What you will do: Among the entries below, find the line with "1024x702 pixels.", then quote it and each following line up to and including the line with "Viewport: 640px width, 450px height.", and nothing else.

*** Data to use

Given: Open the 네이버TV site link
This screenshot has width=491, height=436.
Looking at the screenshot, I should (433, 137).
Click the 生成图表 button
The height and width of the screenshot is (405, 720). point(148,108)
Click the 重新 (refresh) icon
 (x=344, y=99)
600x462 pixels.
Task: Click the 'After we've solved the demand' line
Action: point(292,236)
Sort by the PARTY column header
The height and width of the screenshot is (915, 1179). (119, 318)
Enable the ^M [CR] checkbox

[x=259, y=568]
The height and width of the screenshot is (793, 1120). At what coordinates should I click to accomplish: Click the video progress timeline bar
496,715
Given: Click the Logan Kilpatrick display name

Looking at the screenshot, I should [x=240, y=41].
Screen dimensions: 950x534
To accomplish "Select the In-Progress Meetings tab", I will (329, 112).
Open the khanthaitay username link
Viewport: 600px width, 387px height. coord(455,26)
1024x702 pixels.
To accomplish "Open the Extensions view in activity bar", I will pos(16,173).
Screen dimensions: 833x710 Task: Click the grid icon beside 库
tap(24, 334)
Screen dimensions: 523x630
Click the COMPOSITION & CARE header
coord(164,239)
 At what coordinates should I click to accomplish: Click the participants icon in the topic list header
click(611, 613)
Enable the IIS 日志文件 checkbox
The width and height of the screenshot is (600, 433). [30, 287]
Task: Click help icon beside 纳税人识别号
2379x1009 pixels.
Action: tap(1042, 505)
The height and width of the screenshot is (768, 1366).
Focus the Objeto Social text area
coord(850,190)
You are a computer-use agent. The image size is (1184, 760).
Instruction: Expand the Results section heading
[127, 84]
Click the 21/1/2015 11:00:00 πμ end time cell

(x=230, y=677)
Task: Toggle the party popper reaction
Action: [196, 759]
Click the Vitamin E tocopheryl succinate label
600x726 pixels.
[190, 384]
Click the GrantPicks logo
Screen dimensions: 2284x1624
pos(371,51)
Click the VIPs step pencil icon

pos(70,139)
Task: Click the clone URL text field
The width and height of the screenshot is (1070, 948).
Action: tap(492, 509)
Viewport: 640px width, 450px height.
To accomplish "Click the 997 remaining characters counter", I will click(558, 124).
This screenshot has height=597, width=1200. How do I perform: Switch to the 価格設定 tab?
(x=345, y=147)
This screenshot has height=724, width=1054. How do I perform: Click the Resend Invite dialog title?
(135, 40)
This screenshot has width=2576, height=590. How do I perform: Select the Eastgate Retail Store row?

******

Solved problem:
1024x702 pixels.
To accomplish "Open the Extensions view in activity bar", I will pos(16,173).
Screen dimensions: 833x710 Task: Click the grid icon beside 库
tap(24, 334)
Screen dimensions: 523x630
Click the COMPOSITION & CARE header
coord(164,239)
 At what coordinates should I click to accomplish: Click the participants icon in the topic list header
click(611, 613)
Enable the IIS 日志文件 checkbox
The width and height of the screenshot is (600, 433). [30, 287]
Task: Click help icon beside 纳税人识别号
2379x1009 pixels.
Action: tap(1042, 505)
The height and width of the screenshot is (768, 1366).
Focus the Objeto Social text area
coord(850,190)
You are a computer-use agent. The image size is (1184, 760).
Instruction: Expand the Results section heading
[127, 84]
Click the 21/1/2015 11:00:00 πμ end time cell

(x=230, y=677)
Task: Toggle the party popper reaction
Action: [196, 759]
Click the Vitamin E tocopheryl succinate label
600x726 pixels.
[190, 384]
Click the GrantPicks logo
Screen dimensions: 2284x1624
pos(371,51)
Click the VIPs step pencil icon

pos(70,139)
Task: Click the clone URL text field
The width and height of the screenshot is (1070, 948).
Action: tap(492, 509)
Viewport: 640px width, 450px height.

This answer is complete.